* **ABOUT THIS TASK**
Leave out every picture, and restate word for word only the lines from the one containing "Viewport: 945px width, 674px height." through the end of the material.

* **RECORDS TO USE**
────────────────────

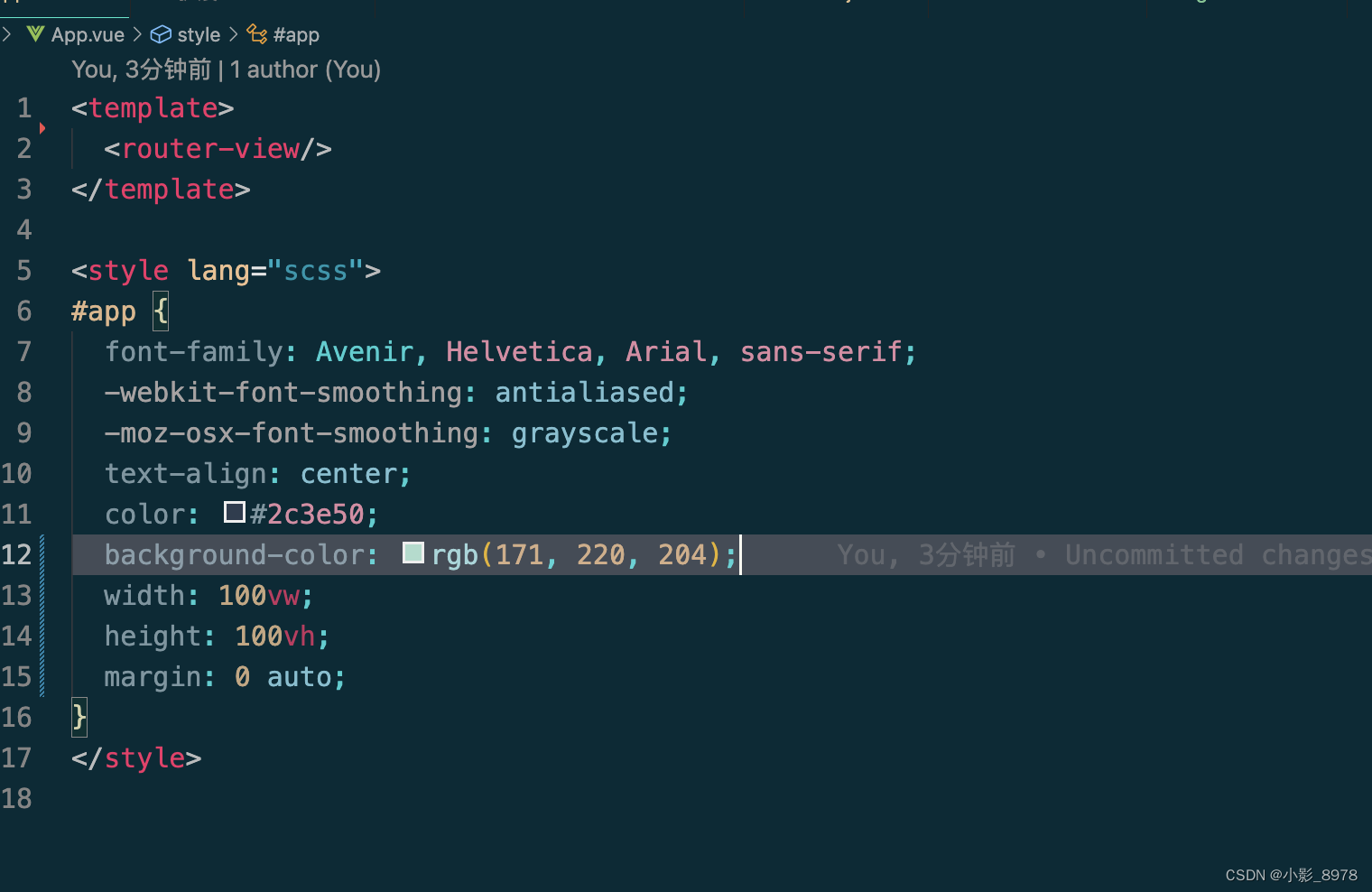1372x892 pixels.
Task: Click the modified-lines gutter bar beside line 13
Action: coord(41,595)
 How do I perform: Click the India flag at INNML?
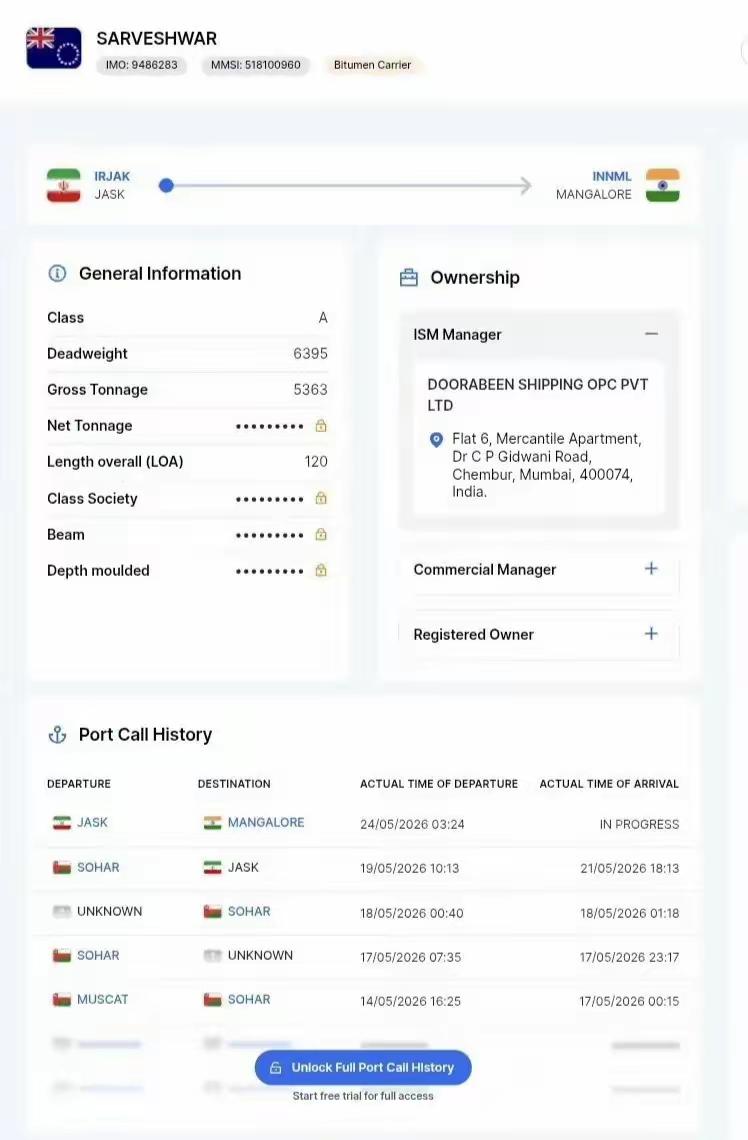[x=662, y=185]
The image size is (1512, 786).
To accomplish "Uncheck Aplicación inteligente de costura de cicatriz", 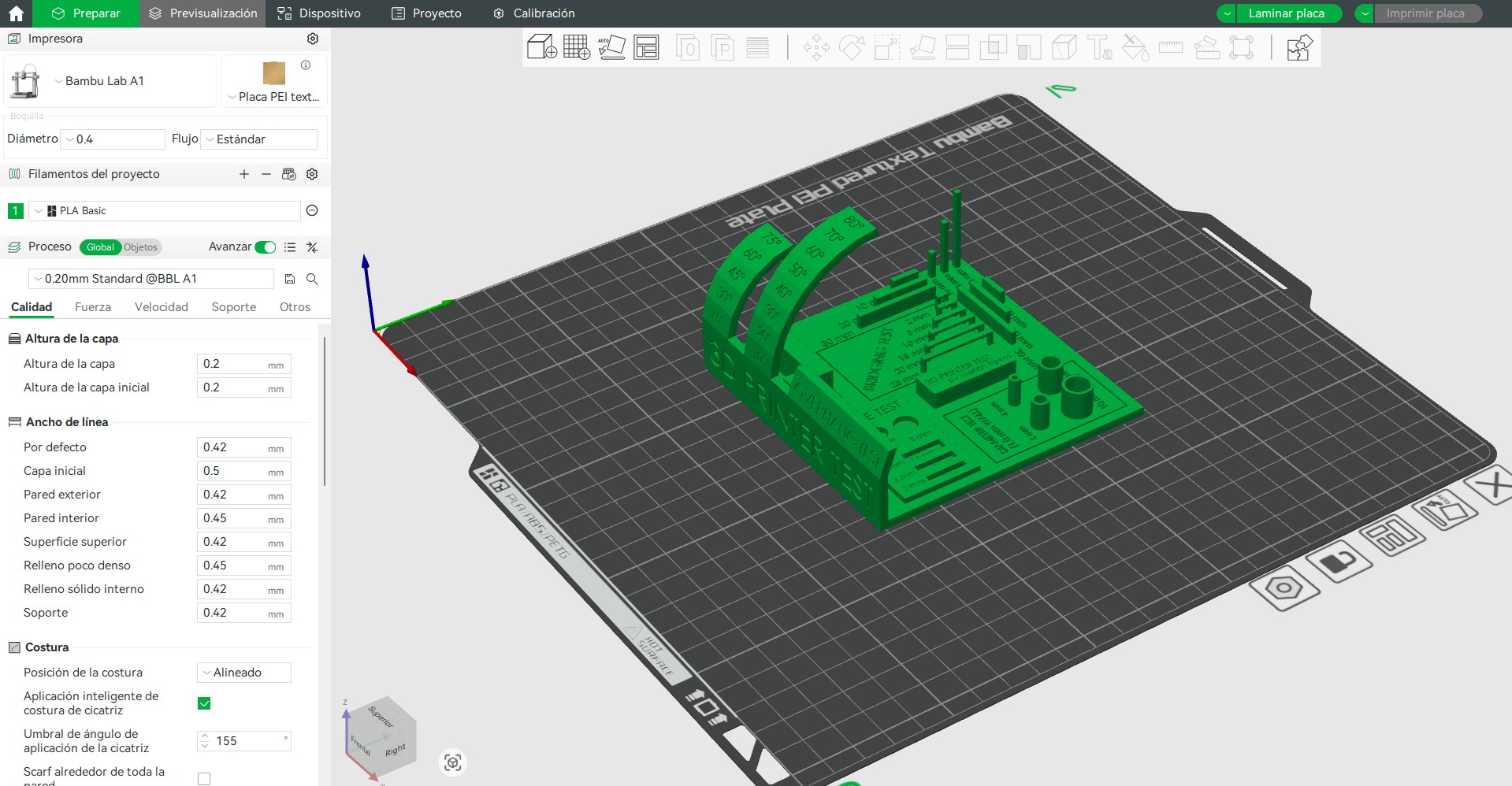I will click(x=204, y=703).
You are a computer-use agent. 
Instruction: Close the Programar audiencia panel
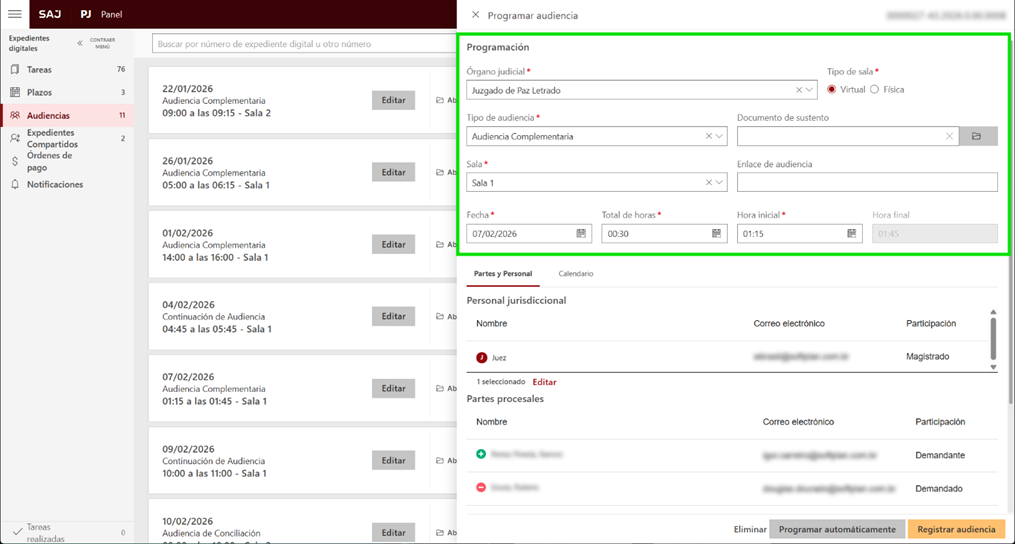pyautogui.click(x=475, y=15)
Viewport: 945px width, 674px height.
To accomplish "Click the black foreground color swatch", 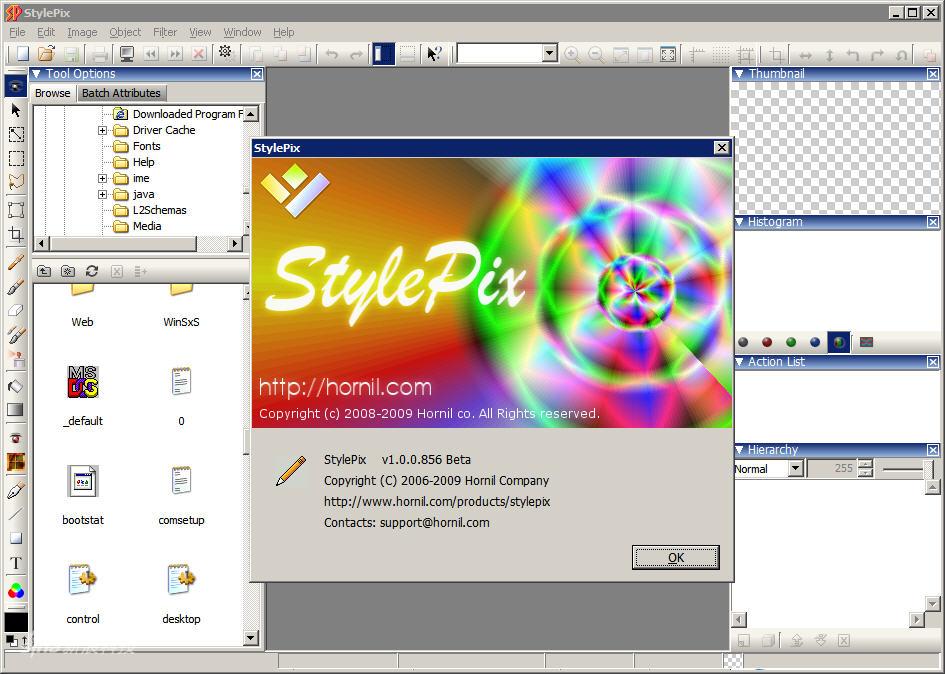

────────────────────

* **SOLVED PROBLEM**
Viewport: 945px width, 674px height.
To accomplish "Click the black foreground color swatch", 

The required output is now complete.